## [What you should do]
Your output should be exactly the lines from the one containing "Where should I" through the last line of the listing, and nothing else. Pictures stay out.

=====

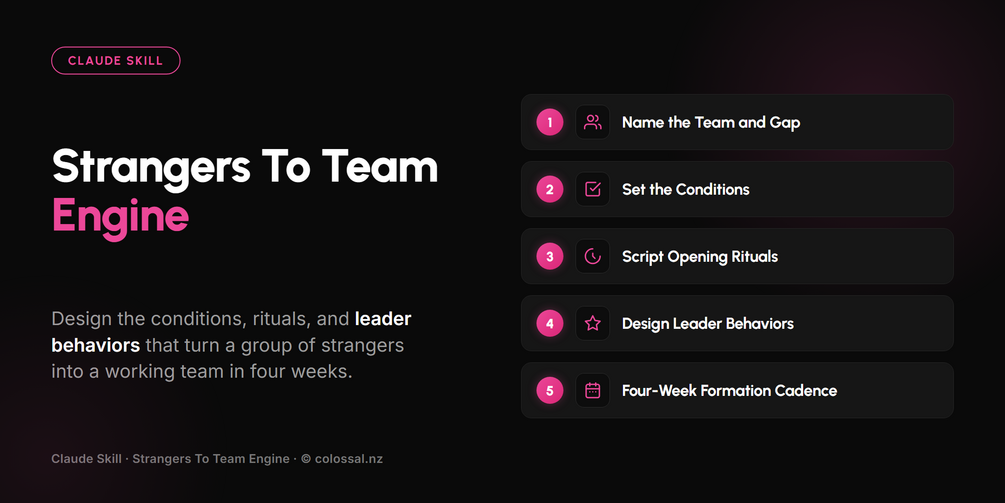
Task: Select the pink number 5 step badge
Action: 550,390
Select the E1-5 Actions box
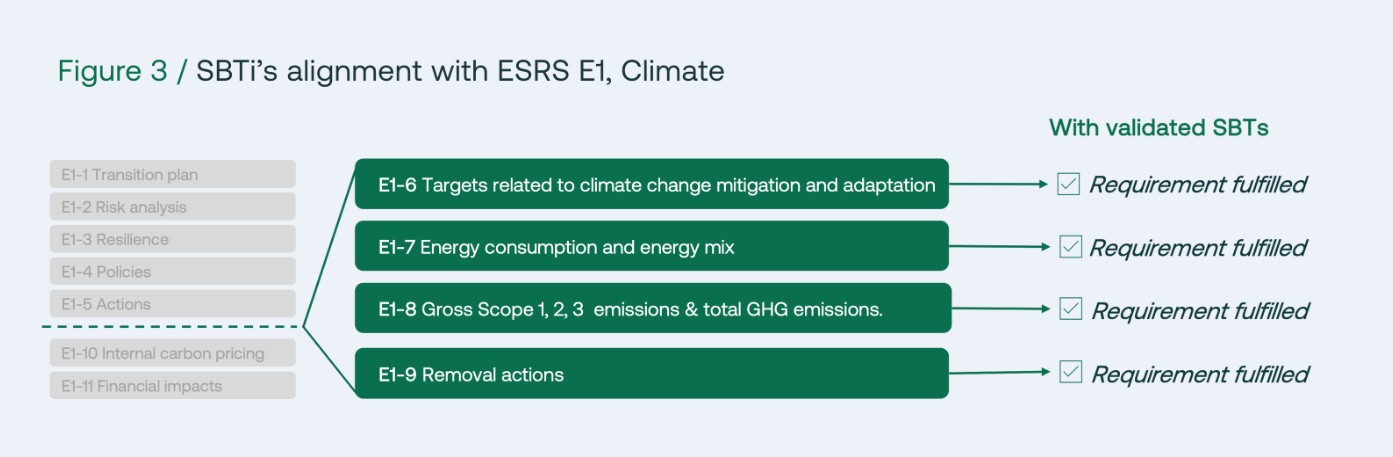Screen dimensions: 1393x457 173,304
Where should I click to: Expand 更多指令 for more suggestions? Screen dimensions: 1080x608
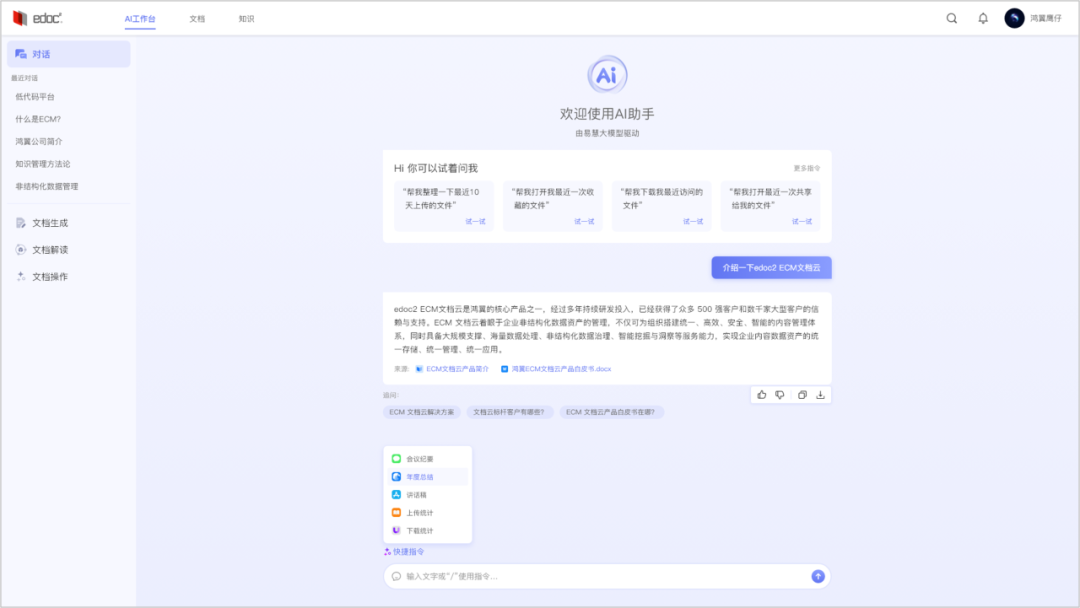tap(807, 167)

=====

## [Task solution]
Where should I click to: Expand 更多指令 for more suggestions? Screen dimensions: 1080x608
tap(807, 167)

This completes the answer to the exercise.